Please use the passage on LHC heavy-ion collisions to explain, in one to three sentences, why these collisions will not explore the particle spectrum at their very high total energies.

** BEGIN Extract to read **

One of the exciting features of the Heavy-Ion collisions will be the total amount of energy in each collision. I don’t know how high they will actually get in this first series of runs but the target seems to be about 2.7 TeV per nucleon. Lead nuclei have 207 nucleons so the total centre of mass-energy could be as high as 1100 TeV. That is enough energy to create a million protons. The LHC is about to become the worlds first Petatron collider. (**Edit:** actually it will be half this energy for this year with full energy in 2013, see comments)

Sadly this does not mean they will be exploring the particle spectrum at such high energies. When heavy ions collide it is more like lots of small collisions between the quarks and gluons in the nuclei so the energy does not get concentrated into the production of any single heavy particles. Instead you can get lots of lighter particles that can form a very hot plasma ball. The interactions involved are dominated by QCD so this experiment is mostly a study of QCD phenomena.

If you want an idea of what such a collision will look like have a look at what has been seen at the RHIC collider. Here is a typical example with thousands of particles produced. The RHIC uses energies of 500 GeV per nucleon so we can expect something like 5 times as many particles at the LHC.

The aim of these experiments is to find out something about the phase diagram of QCD. According to various theories it probably looks like this

All the stuff to the bottom right is what happens in neutron stars at very high densities of matter. There is not much possibility of recreating such conditions in any experiment because they only way to produce the densities required are by using the enormous pressures due to gravity that occur inside neutron stars.We will have to rely on astronomical observations to probe those regions of the phase diagram. RHIC and the LHC are better suited to looking at the top left where the enourmous collision energies produce a plasma at very high temperature.

** END Extract to read **
** BEGIN Provided information **

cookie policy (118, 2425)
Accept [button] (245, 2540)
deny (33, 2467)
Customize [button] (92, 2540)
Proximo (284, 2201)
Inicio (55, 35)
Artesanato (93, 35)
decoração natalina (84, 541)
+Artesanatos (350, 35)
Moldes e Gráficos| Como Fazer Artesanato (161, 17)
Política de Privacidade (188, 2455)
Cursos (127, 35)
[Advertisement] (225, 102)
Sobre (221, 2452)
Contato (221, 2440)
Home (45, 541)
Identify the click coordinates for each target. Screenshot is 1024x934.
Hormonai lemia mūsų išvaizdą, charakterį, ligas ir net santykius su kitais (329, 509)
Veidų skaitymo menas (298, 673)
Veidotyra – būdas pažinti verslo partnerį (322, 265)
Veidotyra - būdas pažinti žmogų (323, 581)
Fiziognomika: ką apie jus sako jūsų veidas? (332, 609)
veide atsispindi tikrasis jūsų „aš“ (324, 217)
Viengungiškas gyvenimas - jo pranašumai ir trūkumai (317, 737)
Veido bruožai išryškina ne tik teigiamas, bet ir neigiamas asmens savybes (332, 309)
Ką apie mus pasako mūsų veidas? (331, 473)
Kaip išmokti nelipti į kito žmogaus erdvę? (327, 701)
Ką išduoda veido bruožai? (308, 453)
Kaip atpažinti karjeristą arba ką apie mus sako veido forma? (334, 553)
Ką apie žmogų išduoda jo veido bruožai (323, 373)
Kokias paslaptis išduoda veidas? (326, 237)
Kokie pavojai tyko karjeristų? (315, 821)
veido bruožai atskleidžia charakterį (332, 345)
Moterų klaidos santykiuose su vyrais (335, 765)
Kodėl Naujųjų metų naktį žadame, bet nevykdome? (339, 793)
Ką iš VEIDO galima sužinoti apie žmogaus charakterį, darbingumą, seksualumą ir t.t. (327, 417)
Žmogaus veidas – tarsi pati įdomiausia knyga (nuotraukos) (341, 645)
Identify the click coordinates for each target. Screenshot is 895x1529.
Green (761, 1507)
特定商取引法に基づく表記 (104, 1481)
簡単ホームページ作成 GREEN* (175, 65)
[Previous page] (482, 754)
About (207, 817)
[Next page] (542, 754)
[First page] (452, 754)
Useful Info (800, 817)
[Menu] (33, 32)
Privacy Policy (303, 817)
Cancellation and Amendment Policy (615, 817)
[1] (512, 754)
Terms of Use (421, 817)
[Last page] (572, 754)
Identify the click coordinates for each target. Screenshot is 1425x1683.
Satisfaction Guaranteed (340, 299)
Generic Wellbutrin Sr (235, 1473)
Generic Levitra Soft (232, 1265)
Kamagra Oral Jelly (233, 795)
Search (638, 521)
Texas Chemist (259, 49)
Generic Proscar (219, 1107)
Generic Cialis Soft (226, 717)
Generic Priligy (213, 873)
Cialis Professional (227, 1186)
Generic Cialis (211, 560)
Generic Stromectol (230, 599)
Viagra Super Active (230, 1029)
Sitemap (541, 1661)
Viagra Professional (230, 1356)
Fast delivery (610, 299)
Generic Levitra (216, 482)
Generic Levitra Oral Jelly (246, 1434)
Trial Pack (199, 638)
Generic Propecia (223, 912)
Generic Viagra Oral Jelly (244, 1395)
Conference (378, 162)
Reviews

** END Provided information **

__Expected output__
When heavy ions collide, the event is more like many small collisions between the quarks and gluons in the nuclei. The energy therefore does not concentrate into producing any single heavy particle. Instead, it yields many lighter particles that can form a very hot plasma ball.